Древнегреческая мысль предлагала искать свидетельства свободы в самопознании, преодолевающем человеческую ограниченность и открывающем идею того, каким призван стать человек. Отсюда вытекала максима: познай самого себя. Высшая свобода осознавалась как разумное следование добродетели, которая включала в себя и покорное принятие судьбы.
Кто-то вместе с Гегелем и марксистами утверждает, что свобода − это осознанная необходимость. И если познать разумность и неотвратимость законов необходимости («всё действительное − разумно»), можно сознательно и свободно выбрать именно этот путь. Необходимость предстаёт здесь всевластным идолом − безликим и безгласным (
Неудивительно, что кто-то видит свободу как волюнтаризм, как произвол частного человека. «Свету ли провалиться, или вот мне чаю не пить? Я скажу, что свету провалиться, а чтоб мне чай всегда пить»[9]. Человек оставляет за собой право сделать подобный жест именно тогда, когда над миром и над его свободной личностью сгущаются тучи всяких исторических «необходимостей», «судьбоносных» решений и долженствований, социально-партийных утопических «разумностей» и коллективных идолопоклонских «энтузиазмов».
Особенно в такие времена свобода представляется человеку именно такой, как у некоего «джентльмена с ретроградной и насмешливою физиономией», который «ни с того ни с сего среди всеобщего будущего благоразумия… упрёт руки в боки и скажет: “а что, господа, не столкнуть ли нам всё это благоразумие с одного разу, ногой, прахом, единственно с тою целью, чтобы все эти логарифмы отправились к чёрту и чтоб нам опять по своей глупой воле пожить!”»[10].

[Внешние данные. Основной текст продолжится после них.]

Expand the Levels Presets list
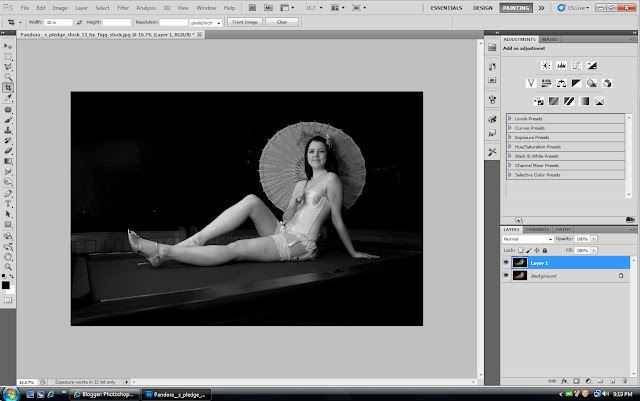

И наконец, кого-то прельщает свобода, которая представляется ему в образе блудницы из притч царя Соломона. Она сидит на пороге дома и говорит проходящим мимо неё: «Спокойно ешьте утаённый хлеб и пейте краденую вкусную воду»[11].
Словом, повсюду человек ищет свободу и гонит её от себя, тоскует о ней и попирает её, жертвует ради неё жизнью и продаёт её за чечевичную похлёбку, падает и осуществляется через неё, дорожит и тяготится ею, обожествляет и страшится её. Именно здесь, перед лицом человеческой свободы, решается судьба человека в вечности.

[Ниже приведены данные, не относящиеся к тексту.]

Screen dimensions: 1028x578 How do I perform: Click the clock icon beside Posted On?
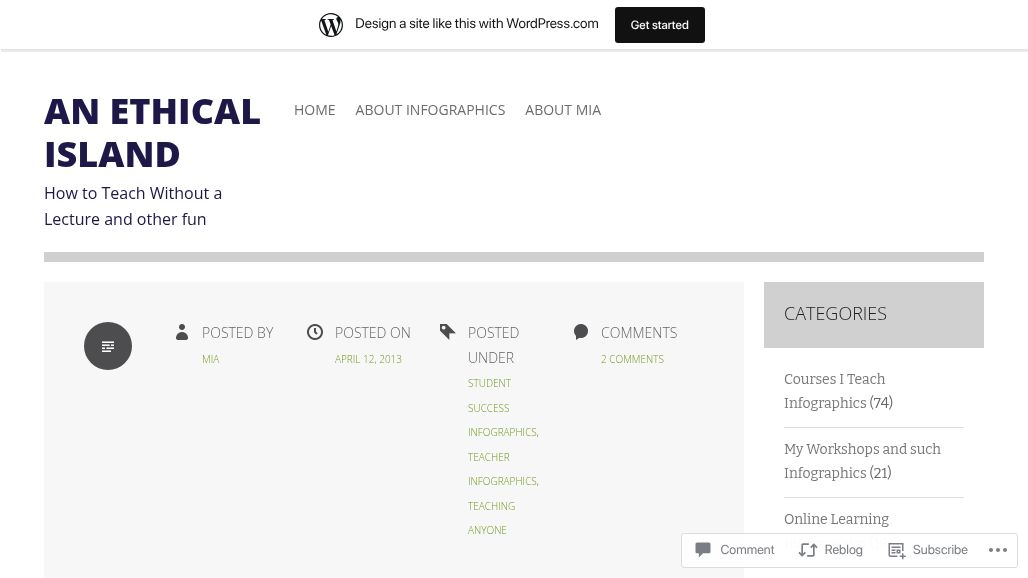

Наше время − то, что принято называть современностью, − может быть определено как царство тотальной человеческой низости. Не в том смысле, что люди никогда не творили столь низких поступков или не предавались столь низким желаниям, а в том, что никогда ещё низость столь уверенно и успешно не претендовала на статус нормы, если не образца человеческого поведения. Никогда ещё низость не заявляла столь агрессивно о правах на собственное существование, никогда ещё не требовала себе преимуществ и никогда ещё не утверждала столь безнаказанно то, что никакого «верха» вовсе и нет, а то, что называется «низким», «есть самое настоящее полезное, ценное и непобедимое, чему и надлежит властвовать в мире»[12].
В условиях поверженной на землю иерархии традиционных ценностей и легализованного общественного раскрепощения самых низменных человеческих влечений вопрос о свободе приобретает своеобразное звучание. Под свободой ныне подразумеваются самые разноречивые феномены моральной разнузданности и социальной вседозволенности, профанации и спекуляции, аффектированной болтливой глупости и навязчивой самодовольной пошлости, от агрессии которых личность вынуждена защищать именно что собственную свободу. Вспоминается признание героя Достоевского Шигалева, предвестника коммунистической утопии: «Выходя из безграничной свободы, я заключаю бесконечным деспотизмом»[13].